[Records for locating words and elements]
________________
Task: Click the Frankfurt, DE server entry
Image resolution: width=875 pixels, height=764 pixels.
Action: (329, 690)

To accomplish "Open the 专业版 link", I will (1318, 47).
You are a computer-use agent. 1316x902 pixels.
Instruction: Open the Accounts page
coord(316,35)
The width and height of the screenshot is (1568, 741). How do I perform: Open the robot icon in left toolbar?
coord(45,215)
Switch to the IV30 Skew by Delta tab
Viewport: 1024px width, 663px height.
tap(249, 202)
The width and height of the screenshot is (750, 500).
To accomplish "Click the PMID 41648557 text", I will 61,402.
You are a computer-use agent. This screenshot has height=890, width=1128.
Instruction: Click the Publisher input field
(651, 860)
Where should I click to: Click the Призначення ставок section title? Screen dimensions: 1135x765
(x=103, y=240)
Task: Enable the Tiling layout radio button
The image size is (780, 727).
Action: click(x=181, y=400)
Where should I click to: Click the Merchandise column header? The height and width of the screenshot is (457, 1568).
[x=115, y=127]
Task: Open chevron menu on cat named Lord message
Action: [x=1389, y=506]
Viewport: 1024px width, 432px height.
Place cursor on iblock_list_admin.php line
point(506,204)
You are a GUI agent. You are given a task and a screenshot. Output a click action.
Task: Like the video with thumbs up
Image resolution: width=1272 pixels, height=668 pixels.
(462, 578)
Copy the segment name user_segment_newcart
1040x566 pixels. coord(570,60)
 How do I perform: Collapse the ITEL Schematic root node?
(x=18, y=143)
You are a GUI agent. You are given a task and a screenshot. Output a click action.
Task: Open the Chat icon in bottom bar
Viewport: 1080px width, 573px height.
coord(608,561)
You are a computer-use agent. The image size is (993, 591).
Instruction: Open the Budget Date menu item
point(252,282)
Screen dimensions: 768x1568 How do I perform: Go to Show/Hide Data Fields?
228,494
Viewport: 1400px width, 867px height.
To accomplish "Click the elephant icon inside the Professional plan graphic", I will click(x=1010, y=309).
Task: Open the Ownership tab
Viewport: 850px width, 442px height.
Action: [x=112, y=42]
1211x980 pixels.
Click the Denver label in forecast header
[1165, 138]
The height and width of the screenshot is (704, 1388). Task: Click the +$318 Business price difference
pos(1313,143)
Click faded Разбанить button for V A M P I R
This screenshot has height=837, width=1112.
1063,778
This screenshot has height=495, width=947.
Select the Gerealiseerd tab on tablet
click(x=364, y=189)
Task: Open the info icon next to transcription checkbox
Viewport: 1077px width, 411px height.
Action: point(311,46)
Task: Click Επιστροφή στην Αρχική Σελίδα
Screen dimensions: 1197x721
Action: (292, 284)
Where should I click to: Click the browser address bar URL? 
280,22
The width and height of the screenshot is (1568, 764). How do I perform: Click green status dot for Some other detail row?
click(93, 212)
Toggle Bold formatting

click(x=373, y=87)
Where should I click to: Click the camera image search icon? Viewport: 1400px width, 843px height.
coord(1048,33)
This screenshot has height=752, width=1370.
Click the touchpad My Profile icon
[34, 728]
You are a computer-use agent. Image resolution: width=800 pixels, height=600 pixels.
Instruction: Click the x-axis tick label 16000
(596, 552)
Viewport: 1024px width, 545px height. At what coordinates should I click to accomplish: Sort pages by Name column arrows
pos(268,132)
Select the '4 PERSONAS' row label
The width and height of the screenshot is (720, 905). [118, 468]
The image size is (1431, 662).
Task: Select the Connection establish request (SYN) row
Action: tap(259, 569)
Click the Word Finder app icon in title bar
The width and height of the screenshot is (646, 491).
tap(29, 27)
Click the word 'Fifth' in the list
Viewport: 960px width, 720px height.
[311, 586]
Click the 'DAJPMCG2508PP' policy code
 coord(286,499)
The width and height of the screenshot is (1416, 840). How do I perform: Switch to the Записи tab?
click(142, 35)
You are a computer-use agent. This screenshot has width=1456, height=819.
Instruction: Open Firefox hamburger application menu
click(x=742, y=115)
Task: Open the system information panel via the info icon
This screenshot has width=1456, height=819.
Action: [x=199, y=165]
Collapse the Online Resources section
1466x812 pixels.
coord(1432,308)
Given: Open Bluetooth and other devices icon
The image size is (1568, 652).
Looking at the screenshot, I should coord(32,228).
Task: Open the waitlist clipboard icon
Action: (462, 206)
________________
### PROBLEM TO SOLVE
Present every line of the material above as a numbered list, dropping any blank lines.

### TASK ANSWER
1. Task: Click the Frankfurt, DE server entry
2. Image resolution: width=875 pixels, height=764 pixels.
3. Action: (329, 690)
4. To accomplish "Open the 专业版 link", I will (1318, 47).
5. You are a computer-use agent. 1316x902 pixels.
6. Instruction: Open the Accounts page
7. coord(316,35)
8. The width and height of the screenshot is (1568, 741). How do I perform: Open the robot icon in left toolbar?
9. coord(45,215)
10. Switch to the IV30 Skew by Delta tab
11. Viewport: 1024px width, 663px height.
12. tap(249, 202)
13. The width and height of the screenshot is (750, 500).
14. To accomplish "Click the PMID 41648557 text", I will 61,402.
15. You are a computer-use agent. This screenshot has height=890, width=1128.
16. Instruction: Click the Publisher input field
17. (651, 860)
18. Where should I click to: Click the Призначення ставок section title? Screen dimensions: 1135x765
19. (x=103, y=240)
20. Task: Enable the Tiling layout radio button
21. The image size is (780, 727).
22. Action: click(x=181, y=400)
23. Where should I click to: Click the Merchandise column header? The height and width of the screenshot is (457, 1568).
24. [x=115, y=127]
25. Task: Open chevron menu on cat named Lord message
26. Action: [x=1389, y=506]
27. Viewport: 1024px width, 432px height.
28. Place cursor on iblock_list_admin.php line
29. point(506,204)
30. You are a GUI agent. You are given a task and a screenshot. Output a click action.
31. Task: Like the video with thumbs up
32. Image resolution: width=1272 pixels, height=668 pixels.
33. (462, 578)
34. Copy the segment name user_segment_newcart
35. 1040x566 pixels. coord(570,60)
36.  How do I perform: Collapse the ITEL Schematic root node?
37. (x=18, y=143)
38. You are a GUI agent. You are given a task and a screenshot. Output a click action.
39. Task: Open the Chat icon in bottom bar
40. Viewport: 1080px width, 573px height.
41. coord(608,561)
42. You are a computer-use agent. The image size is (993, 591).
43. Instruction: Open the Budget Date menu item
44. point(252,282)
45. Screen dimensions: 768x1568 How do I perform: Go to Show/Hide Data Fields?
46. 228,494
47. Viewport: 1400px width, 867px height.
48. To accomplish "Click the elephant icon inside the Professional plan graphic", I will click(x=1010, y=309).
49. Task: Open the Ownership tab
50. Viewport: 850px width, 442px height.
51. Action: [x=112, y=42]
52. 1211x980 pixels.
53. Click the Denver label in forecast header
54. [1165, 138]
55. The height and width of the screenshot is (704, 1388). Task: Click the +$318 Business price difference
56. pos(1313,143)
57. Click faded Разбанить button for V A M P I R
58. This screenshot has height=837, width=1112.
59. 1063,778
60. This screenshot has height=495, width=947.
61. Select the Gerealiseerd tab on tablet
62. click(x=364, y=189)
63. Task: Open the info icon next to transcription checkbox
64. Viewport: 1077px width, 411px height.
65. Action: point(311,46)
66. Task: Click Επιστροφή στην Αρχική Σελίδα
67. Screen dimensions: 1197x721
68. Action: (292, 284)
69. Where should I click to: Click the browser address bar URL? 
70. 280,22
71. The width and height of the screenshot is (1568, 764). How do I perform: Click green status dot for Some other detail row?
72. click(93, 212)
73. Toggle Bold formatting
74. click(x=373, y=87)
75. Where should I click to: Click the camera image search icon? Viewport: 1400px width, 843px height.
76. coord(1048,33)
77. This screenshot has height=752, width=1370.
78. Click the touchpad My Profile icon
79. [34, 728]
80. You are a computer-use agent. Image resolution: width=800 pixels, height=600 pixels.
81. Instruction: Click the x-axis tick label 16000
82. (596, 552)
83. Viewport: 1024px width, 545px height. At what coordinates should I click to accomplish: Sort pages by Name column arrows
84. pos(268,132)
85. Select the '4 PERSONAS' row label
86. The width and height of the screenshot is (720, 905). [118, 468]
87. The image size is (1431, 662).
88. Task: Select the Connection establish request (SYN) row
89. Action: tap(259, 569)
90. Click the Word Finder app icon in title bar
91. The width and height of the screenshot is (646, 491).
92. tap(29, 27)
93. Click the word 'Fifth' in the list
94. Viewport: 960px width, 720px height.
95. [311, 586]
96. Click the 'DAJPMCG2508PP' policy code
97.  coord(286,499)
98. The width and height of the screenshot is (1416, 840). How do I perform: Switch to the Записи tab?
99. click(142, 35)
100. You are a computer-use agent. This screenshot has width=1456, height=819.
101. Instruction: Open Firefox hamburger application menu
102. click(x=742, y=115)
103. Task: Open the system information panel via the info icon
104. This screenshot has width=1456, height=819.
105. Action: [x=199, y=165]
106. Collapse the Online Resources section
107. 1466x812 pixels.
108. coord(1432,308)
109. Given: Open Bluetooth and other devices icon
110. The image size is (1568, 652).
111. Looking at the screenshot, I should coord(32,228).
112. Task: Open the waitlist clipboard icon
113. Action: (462, 206)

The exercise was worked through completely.